Le processus des États généraux de la culture, de l’artisanat et du tourisme a organisé,ce mardi 19 mai 2026 des Comités régionaux de développement (CRD) dans les quatorze régions du Sénégal. Initiée par le ministère en charge de ces secteurs, cette vaste concertation vise à recueillir les préoccupations des acteurs afin de bâtir, de manière inclusive, de nouvelles orientations politiques adaptées aux réalités du terrain.
À Dakar, les échanges ont réuni autorités administratives, responsables culturels, artisans, opérateurs touristiques et professionnels du secteur autour des défis majeurs qui freinent encore le développement de la culture, de l’artisanat et du tourisme sénégalais.
Présidant les travaux, Ndiorro Sarr Diouf, sous-préfet Grand Dakar a rappelé que ces assises s’inscrivent dans le cadre d’une directive présidentielle destinée à dresser un état des lieux approfondi des trois secteurs stratégiques. « Ces états généraux visent à faire la situation des secteurs de la culture, de l’artisanat et du tourisme, afin de définir des recommandations et identifier les points faibles à améliorer », a-t-elle expliqué.
Des discussions, il ressort principalement la nécessité de revaloriser la situation sociale et économique des acteurs culturels, artisanaux et touristiques.
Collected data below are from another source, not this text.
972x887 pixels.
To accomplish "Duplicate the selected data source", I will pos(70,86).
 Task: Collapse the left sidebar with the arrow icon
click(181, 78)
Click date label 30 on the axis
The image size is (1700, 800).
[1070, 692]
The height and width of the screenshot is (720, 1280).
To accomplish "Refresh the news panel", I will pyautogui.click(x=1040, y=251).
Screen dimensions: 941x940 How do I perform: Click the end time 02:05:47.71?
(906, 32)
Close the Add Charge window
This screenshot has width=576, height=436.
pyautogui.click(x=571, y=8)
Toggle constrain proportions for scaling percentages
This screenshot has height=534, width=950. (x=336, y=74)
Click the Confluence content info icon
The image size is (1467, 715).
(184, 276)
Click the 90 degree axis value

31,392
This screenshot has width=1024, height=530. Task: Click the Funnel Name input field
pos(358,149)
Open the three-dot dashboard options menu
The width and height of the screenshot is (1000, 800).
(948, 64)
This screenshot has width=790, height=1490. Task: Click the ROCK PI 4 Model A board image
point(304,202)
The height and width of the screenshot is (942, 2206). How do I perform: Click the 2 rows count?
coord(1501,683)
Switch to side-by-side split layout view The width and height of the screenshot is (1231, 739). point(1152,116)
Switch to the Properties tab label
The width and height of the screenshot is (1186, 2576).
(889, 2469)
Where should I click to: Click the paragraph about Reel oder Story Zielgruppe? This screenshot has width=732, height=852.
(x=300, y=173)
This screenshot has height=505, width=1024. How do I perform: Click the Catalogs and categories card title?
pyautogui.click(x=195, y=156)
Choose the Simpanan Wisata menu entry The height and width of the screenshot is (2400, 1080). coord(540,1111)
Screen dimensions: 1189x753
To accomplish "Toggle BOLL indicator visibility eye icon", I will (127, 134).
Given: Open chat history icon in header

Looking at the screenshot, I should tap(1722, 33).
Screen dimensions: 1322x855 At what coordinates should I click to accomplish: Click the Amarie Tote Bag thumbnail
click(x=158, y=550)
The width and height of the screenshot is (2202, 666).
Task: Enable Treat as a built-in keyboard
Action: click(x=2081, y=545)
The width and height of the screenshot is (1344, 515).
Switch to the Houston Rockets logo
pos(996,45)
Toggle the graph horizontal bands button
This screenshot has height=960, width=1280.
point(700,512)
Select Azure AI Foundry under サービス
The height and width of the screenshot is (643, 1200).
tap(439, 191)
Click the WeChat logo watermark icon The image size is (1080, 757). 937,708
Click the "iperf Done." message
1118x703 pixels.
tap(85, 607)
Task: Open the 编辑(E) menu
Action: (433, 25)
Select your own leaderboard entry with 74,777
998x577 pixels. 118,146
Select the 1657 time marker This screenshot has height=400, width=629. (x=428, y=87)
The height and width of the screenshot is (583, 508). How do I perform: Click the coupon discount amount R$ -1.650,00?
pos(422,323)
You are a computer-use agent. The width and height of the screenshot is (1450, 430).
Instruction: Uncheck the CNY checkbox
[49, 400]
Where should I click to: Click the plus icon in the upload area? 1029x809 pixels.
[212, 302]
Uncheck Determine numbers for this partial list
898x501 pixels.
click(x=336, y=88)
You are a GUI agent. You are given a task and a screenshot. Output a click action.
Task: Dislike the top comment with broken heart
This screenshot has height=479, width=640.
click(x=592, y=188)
Les participants ont également insisté sur l’urgence de construire des infrastructures modernes répondant aux normes internationales, mais aussi d’améliorer la formation professionnelle et les conditions de travail des acteurs.
Selon le sous-préfet, cette rencontre a surtout permis aux professionnels d’exprimer librement leurs difficultés quotidiennes, qu’il s’agisse des questions de financement, de couverture sociale, d’accès aux infrastructures ou encore de reconnaissance institutionnelle. « Les recommandations issues de ces travaux seront transmises aux commissions mises en place et serviront de base de plaidoyer lors de la rencontre qui sera présidée par le président de la République », a précisé Mme Diouf.
Parmi les préoccupations les plus récurrentes figure la question du statut de l’artiste. Un sujet sur lequel Fatou Sene a particulièrement insisté.
Pour la directrice du Centre culturel régional de Dakar Blaise Senghor, la loi portant statut de l’artiste existe déjà, mais son application reste confrontée à plusieurs lenteurs administratives et institutionnelles.
« Aujourd’hui, le véritable enjeu est la mise en œuvre effective des textes d’application, notamment ceux liés à la protection sociale des artistes », a-t-elle souligné, évoquant également l’instabilité institutionnelle au sein des ministères comme l’un des facteurs ralentissant le processus.
Mme Sene a également lancé un appel en faveur d’un relèvement substantiel des budgets alloués aux centres culturels régionaux. Malgré leur présence dans les quatorze régions du pays, ces structures peinent, selon elle, à assurer pleinement leurs missions faute de moyens suffisants. « On ne peut pas avoir de contenant sans contenu. Les activités culturelles ont un coût et il est aujourd’hui nécessaire de revoir à la hausse les budgets des centres culturels régionaux », a-t-elle plaidé.
La responsable culturelle a aussi insisté sur la nécessité de moderniser les infrastructures afin qu’elles répondent aux standards internationaux et permettent aux acteurs culturels de travailler dans de meilleures conditions.
Au-delà des infrastructures et du financement, les participants ont insisté sur l’importance d’une approche globale intégrant tous les maillons de la chaîne culturelle, artisanale et touristique. Pour eux, la réussite des réformes passera nécessairement par un accompagnement accru des créateurs, des artisans et des opérateurs touristiques, considérés comme les véritables moteurs de ces secteurs.
Avec ces concertations nationales, les autorités ambitionnent de poser les bases d’une politique culturelle et touristique plus inclusive, capable de répondre aux attentes des professionnels et de faire de ces secteurs des leviers majeurs de développement économique et social du Sénégal.